#### Data section

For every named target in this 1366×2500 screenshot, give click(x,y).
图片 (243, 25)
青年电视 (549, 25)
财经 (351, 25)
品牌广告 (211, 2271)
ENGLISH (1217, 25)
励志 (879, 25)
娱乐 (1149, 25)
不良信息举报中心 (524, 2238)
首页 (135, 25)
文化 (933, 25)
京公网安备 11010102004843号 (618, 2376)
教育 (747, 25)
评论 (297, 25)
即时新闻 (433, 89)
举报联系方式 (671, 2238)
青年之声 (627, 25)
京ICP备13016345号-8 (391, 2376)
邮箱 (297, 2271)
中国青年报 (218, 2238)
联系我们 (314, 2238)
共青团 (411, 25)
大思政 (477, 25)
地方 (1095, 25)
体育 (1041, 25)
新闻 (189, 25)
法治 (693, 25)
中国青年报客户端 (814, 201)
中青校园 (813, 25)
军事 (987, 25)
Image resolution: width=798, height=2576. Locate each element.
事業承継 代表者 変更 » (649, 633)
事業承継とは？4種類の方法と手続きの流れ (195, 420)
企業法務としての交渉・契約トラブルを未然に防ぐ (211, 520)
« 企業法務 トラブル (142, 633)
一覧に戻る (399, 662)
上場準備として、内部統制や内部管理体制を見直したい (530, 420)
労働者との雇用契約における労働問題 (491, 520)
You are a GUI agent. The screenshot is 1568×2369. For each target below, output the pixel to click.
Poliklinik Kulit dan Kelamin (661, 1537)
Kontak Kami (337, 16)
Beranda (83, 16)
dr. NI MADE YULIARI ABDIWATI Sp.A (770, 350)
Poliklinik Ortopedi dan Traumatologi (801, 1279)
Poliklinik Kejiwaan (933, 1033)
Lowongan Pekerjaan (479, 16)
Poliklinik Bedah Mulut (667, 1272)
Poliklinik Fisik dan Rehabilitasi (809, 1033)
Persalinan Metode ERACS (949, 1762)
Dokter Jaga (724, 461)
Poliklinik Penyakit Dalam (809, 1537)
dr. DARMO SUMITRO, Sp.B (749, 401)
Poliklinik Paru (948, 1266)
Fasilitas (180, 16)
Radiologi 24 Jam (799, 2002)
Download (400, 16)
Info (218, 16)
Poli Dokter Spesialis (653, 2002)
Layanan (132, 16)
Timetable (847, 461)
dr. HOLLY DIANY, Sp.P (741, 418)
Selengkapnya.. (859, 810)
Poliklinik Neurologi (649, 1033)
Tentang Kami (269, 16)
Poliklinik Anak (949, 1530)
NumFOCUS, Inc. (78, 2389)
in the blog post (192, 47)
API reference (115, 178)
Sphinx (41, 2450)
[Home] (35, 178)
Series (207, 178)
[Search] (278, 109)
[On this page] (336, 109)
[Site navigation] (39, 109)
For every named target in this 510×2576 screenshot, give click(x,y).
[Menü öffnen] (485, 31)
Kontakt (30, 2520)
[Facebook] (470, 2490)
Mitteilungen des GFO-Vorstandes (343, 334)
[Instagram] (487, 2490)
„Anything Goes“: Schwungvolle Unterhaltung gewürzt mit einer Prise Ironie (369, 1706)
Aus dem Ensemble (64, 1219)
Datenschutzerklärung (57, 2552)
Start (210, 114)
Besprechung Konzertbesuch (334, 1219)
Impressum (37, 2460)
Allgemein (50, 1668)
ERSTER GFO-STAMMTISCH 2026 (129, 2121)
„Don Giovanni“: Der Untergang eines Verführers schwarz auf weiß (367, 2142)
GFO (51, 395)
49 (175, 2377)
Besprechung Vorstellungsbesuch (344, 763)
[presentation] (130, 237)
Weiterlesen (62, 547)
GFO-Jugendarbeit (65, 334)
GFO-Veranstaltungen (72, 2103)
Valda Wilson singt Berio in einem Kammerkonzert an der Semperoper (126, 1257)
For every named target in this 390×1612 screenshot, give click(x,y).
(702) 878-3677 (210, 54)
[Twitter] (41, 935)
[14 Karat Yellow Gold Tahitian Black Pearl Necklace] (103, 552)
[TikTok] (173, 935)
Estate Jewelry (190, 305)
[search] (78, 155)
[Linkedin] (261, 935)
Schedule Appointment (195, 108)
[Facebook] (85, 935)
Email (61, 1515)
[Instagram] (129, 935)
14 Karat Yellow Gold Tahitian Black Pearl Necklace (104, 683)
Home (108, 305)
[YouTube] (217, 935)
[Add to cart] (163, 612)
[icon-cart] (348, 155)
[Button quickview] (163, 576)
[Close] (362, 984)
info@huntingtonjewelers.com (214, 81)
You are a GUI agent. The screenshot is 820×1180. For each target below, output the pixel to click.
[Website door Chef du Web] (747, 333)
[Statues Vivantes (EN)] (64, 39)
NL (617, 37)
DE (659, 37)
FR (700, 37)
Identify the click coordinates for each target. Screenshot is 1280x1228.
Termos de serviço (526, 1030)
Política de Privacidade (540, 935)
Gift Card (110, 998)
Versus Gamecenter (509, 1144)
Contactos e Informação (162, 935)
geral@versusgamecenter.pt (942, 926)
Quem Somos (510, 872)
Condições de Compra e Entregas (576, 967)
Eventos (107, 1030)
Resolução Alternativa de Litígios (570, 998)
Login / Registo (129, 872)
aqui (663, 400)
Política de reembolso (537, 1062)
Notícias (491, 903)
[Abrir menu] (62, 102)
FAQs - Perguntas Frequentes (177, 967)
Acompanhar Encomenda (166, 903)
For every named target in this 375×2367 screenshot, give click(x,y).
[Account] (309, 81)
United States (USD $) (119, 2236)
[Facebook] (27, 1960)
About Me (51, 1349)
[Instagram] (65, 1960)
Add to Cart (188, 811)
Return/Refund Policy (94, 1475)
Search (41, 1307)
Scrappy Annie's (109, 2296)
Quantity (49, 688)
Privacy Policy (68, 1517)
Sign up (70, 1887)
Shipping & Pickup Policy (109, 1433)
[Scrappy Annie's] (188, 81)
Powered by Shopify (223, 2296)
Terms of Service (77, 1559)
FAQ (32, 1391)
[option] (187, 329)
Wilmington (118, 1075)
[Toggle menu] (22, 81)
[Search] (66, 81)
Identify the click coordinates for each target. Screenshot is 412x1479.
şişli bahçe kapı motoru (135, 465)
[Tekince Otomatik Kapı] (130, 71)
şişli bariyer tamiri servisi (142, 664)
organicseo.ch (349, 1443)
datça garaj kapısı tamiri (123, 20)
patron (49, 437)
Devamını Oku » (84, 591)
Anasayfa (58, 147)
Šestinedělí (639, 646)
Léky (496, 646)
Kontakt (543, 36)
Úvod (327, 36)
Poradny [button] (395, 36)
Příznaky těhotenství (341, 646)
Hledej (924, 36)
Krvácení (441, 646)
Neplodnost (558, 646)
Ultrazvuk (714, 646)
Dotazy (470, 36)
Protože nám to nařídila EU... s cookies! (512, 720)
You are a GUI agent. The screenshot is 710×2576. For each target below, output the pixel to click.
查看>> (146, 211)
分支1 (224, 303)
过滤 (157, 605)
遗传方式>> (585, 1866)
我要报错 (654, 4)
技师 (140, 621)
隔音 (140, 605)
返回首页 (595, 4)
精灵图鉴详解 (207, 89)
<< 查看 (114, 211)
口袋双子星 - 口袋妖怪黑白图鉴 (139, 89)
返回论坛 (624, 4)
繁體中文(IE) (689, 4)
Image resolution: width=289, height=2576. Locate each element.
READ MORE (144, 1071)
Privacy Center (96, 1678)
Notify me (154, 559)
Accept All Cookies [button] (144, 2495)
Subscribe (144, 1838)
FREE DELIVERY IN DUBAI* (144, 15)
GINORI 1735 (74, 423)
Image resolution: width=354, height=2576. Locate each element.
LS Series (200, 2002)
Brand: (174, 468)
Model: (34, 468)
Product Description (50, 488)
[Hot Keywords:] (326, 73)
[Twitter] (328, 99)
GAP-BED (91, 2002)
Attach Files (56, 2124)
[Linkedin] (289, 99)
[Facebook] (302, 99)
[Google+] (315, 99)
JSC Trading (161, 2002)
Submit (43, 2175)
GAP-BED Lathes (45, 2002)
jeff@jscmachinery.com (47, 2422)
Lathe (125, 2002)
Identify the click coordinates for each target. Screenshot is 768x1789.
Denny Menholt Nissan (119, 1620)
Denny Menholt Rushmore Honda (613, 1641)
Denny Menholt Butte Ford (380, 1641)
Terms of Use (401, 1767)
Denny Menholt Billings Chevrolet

########

## Work task
Your task is to retype the entries verbatim, starting with the line that holds "Krvácení (441, 646)" and stopping after the line that holds "精灵图鉴详解 (207, 89)".

## Solution below
Krvácení (441, 646)
Neplodnost (558, 646)
Ultrazvuk (714, 646)
Dotazy (470, 36)
Protože nám to nařídila EU... s cookies! (512, 720)
You are a GUI agent. The screenshot is 710×2576. For each target below, output the pixel to click.
查看>> (146, 211)
分支1 (224, 303)
过滤 (157, 605)
遗传方式>> (585, 1866)
我要报错 (654, 4)
技师 (140, 621)
隔音 (140, 605)
返回首页 (595, 4)
精灵图鉴详解 (207, 89)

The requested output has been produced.